BEGIN INPUT DATA
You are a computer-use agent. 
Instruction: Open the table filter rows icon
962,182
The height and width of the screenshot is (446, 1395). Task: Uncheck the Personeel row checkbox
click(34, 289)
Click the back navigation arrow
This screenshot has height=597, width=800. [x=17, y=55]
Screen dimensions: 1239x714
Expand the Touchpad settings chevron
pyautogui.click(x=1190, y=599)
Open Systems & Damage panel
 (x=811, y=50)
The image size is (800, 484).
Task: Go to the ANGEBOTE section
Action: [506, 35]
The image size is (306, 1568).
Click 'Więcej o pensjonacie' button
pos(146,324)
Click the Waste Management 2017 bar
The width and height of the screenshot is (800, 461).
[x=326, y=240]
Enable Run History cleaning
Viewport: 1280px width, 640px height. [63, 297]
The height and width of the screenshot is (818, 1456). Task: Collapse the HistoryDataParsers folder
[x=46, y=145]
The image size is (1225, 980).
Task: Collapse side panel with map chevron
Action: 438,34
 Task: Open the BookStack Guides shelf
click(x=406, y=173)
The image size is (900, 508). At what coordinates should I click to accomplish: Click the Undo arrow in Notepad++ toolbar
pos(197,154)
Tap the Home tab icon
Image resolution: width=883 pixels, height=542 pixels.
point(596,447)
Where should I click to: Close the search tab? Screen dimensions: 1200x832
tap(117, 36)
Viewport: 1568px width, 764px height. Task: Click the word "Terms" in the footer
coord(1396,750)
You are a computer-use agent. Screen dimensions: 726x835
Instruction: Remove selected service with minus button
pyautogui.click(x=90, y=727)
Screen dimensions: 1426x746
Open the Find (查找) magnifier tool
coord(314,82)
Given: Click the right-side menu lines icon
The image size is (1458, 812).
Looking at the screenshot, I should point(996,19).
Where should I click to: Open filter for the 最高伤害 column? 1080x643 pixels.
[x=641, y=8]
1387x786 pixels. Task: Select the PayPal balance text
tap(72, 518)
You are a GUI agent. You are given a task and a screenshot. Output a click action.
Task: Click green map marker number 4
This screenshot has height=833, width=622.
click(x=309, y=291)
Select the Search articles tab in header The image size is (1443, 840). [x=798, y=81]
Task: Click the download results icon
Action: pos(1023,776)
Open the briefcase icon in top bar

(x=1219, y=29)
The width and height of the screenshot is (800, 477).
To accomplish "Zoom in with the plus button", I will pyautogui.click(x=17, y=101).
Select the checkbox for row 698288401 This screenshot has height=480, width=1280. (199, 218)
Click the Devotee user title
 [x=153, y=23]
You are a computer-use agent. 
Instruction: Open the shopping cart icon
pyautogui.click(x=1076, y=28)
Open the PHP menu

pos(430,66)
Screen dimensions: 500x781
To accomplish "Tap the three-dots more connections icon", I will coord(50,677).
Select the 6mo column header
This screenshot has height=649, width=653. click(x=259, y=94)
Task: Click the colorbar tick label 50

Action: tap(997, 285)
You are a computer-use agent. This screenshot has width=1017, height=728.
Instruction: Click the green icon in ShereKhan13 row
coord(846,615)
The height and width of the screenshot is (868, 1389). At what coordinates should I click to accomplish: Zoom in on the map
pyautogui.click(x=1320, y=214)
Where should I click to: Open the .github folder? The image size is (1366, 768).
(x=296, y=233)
END INPUT DATA
* _WHAT YOU WILL DO_:
From the records above, transcribe without alteration every line from the one with "Viewport: 1568px width, 764px" to the one with "You are a computer-use agent. This", inclusive.

* _EXERCISE ANSWER_:
Viewport: 1568px width, 764px height. Task: Click the word "Terms" in the footer
coord(1396,750)
You are a computer-use agent. Screen dimensions: 726x835
Instruction: Remove selected service with minus button
pyautogui.click(x=90, y=727)
Screen dimensions: 1426x746
Open the Find (查找) magnifier tool
coord(314,82)
Given: Click the right-side menu lines icon
The image size is (1458, 812).
Looking at the screenshot, I should point(996,19).
Where should I click to: Open filter for the 最高伤害 column? 1080x643 pixels.
[x=641, y=8]
1387x786 pixels. Task: Select the PayPal balance text
tap(72, 518)
You are a GUI agent. You are given a task and a screenshot. Output a click action.
Task: Click green map marker number 4
This screenshot has height=833, width=622.
click(x=309, y=291)
Select the Search articles tab in header The image size is (1443, 840). [x=798, y=81]
Task: Click the download results icon
Action: pos(1023,776)
Open the briefcase icon in top bar

(x=1219, y=29)
The width and height of the screenshot is (800, 477).
To accomplish "Zoom in with the plus button", I will pyautogui.click(x=17, y=101).
Select the checkbox for row 698288401 This screenshot has height=480, width=1280. (199, 218)
Click the Devotee user title
 [x=153, y=23]
You are a computer-use agent. 
Instruction: Open the shopping cart icon
pyautogui.click(x=1076, y=28)
Open the PHP menu

pos(430,66)
Screen dimensions: 500x781
To accomplish "Tap the three-dots more connections icon", I will coord(50,677).
Select the 6mo column header
This screenshot has height=649, width=653. click(x=259, y=94)
Task: Click the colorbar tick label 50

Action: tap(997, 285)
You are a computer-use agent. This screenshot has width=1017, height=728.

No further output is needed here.